Trump goes full Jonestown

By KATHLEEN PARKER

The darkly tongue-in-cheek Darwin Awards periodically disabuse us of the notion that nobody’s stupid enough to, say, consider injecting themselves with disinfectant to cure coronavirus.

That is, no one except, perhaps, Donald J. Trump.

The president said at Thursday’s White House coronavirus briefing that it would be “interesting” to investigate the possibility that disinfectant cleansers, which kill viruses quickly on surfaces, might have the same effect on viruses infecting the human body — if we could just get the stuff inside us. Volunteers, anyone?

“And then I see the disinfectant where it knocks it out in a minute. One minute,” said Trump. “And is there a way we can do something like that, by injection inside or almost a cleaning? Because, you see, it gets on the lungs, and it does a tremendous number on the lungs. So, it’d be interesting to check that.”

I wouldn’t doubt that a few 6-year-olds entertained the same thoughts as Trump, but it’s safe to assume that no one who routinely cleans houses is going to try out the president’s “interesting” idea. In a related matter, the Food and Drug Administration issued a warning on April 24 against non-hospital uses of hydroxychloroquines as a COVID-19 treatment, which Trump has also touted, saying the drug can lead to death.

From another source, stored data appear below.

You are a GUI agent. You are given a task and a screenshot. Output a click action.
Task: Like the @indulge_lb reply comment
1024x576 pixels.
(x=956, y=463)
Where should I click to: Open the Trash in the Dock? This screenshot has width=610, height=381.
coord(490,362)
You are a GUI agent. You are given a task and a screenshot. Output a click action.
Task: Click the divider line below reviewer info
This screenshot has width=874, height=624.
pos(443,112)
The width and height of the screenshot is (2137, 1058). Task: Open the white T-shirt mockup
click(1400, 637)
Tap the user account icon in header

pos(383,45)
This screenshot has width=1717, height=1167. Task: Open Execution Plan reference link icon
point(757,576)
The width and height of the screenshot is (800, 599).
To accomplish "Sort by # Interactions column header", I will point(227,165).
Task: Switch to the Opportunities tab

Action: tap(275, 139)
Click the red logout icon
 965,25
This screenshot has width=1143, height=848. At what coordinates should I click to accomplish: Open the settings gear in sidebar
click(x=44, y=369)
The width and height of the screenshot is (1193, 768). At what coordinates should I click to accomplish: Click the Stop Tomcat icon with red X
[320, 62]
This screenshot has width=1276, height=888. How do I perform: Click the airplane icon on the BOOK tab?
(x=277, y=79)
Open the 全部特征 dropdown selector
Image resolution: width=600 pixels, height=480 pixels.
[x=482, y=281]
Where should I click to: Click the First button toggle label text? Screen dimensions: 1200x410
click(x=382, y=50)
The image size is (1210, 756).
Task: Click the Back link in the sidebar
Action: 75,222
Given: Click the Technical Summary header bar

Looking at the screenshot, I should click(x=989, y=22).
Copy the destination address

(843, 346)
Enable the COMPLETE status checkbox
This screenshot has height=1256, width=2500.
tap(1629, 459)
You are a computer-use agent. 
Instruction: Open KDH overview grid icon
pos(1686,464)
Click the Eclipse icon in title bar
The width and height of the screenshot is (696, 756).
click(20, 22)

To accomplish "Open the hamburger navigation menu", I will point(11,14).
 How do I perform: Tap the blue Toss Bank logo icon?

Given Trump’s keen interest in pursuing new cures, perhaps he would consider participating in an experiment to determine the effectiveness of cleansers in eradicating COVID-19 in the human body. Of course, first, he’d have to willingly expose himself to infection, as he seems to think other Americans should by encouraging governors to reopen their states. Or, rather than take the risky path of injecting bleach, he might just take a warm bath in the stuff.

I’m kidding, of course. But, guess who wasn’t? The president of the United States.

Yes, Trump tried to backpedal on April 24, saying he was being sarcastic. But anyone watching the briefing could plainly see that he was serious. Enough so that the company that owns Lysol disinfectant issued a statement warning against using its product as Trump suggested. Doctors across media platforms spoke forcefully against the president’s suggestion. As pulmonologist and global health expert Vin Gupta put it, ingesting a cleansing product is “a common method that people utilize when they want to kill themselves.”

Trump, heretofore a mere snake-oil salesman, was suddenly peddling death to the credulous. He obviously doesn’t intend for anyone to drink bleach, but should he need reminding, more than 50,000 Americans have died of the virus. The living need to be told how to avoid getting sick, not some quackery from a reality-TV-star-cum-president.

In another exploration of his imagination, Trump wondered whether “ultraviolet or just a very powerful light” — again, inside the body — might destroy the virus. Rather than call him out on the spot, as one might hope, task force coordinator Deborah Birx wanly replied that she wasn’t familiar with any research that used light for treatment.

Trump was basing his scientificky daydreams on “emerging results” at the Department of Homeland Security that suggest the coronavirus may not thrive in warmer, more-humid environments. Even though his chief virologist, Anthony Fauci, has cast doubt on such speculative findings, Trump’s unstable genius would not be thwarted.

“Supposing you brought the light inside the body, which you can do either through the skin or in some other way,” Trump said, adding it “sounds interesting.”

At least you can’t say he’s incurious. Perhaps Trump was imagining Obi-Wan Kenobi destroying the virus with his light saber. Or Dr. McCoy’s Star Trek tricoder. McCoy’s gizmo could only diagnose, but, surely we’re only a weekend away from a disease zapper. They kill bugs, don’t they?

Whilst we wait, the warmer, more-humid Georgia may soon provide answers. Gov. Brian Kemp moved to reopen close-contact businesses on April 24, inviting citizens to go bowling, get tattoos and renew their highlights. By his decision, which, wonderingly, Trump criticized, Kemp is essentially volunteering his state to serve as the nation’s petri dish.

Public health experts have warned that Georgia, with more than 800 deaths so far and a growing number of new cases, is likely to see fatalities accelerate if people take up Kemp’s offer. What’s a few thousand deaths in the battle to save the economy?

As the national death toll continues climbing, we can be certain that enough people will die without the help of Trump’s bad policy and worse advice. For his idiotic remarks, he should be widely condemned not just by his political foes, but by everyone who cares about the nation’s health — and I don’t just mean its infection rates. Darwin is taking names.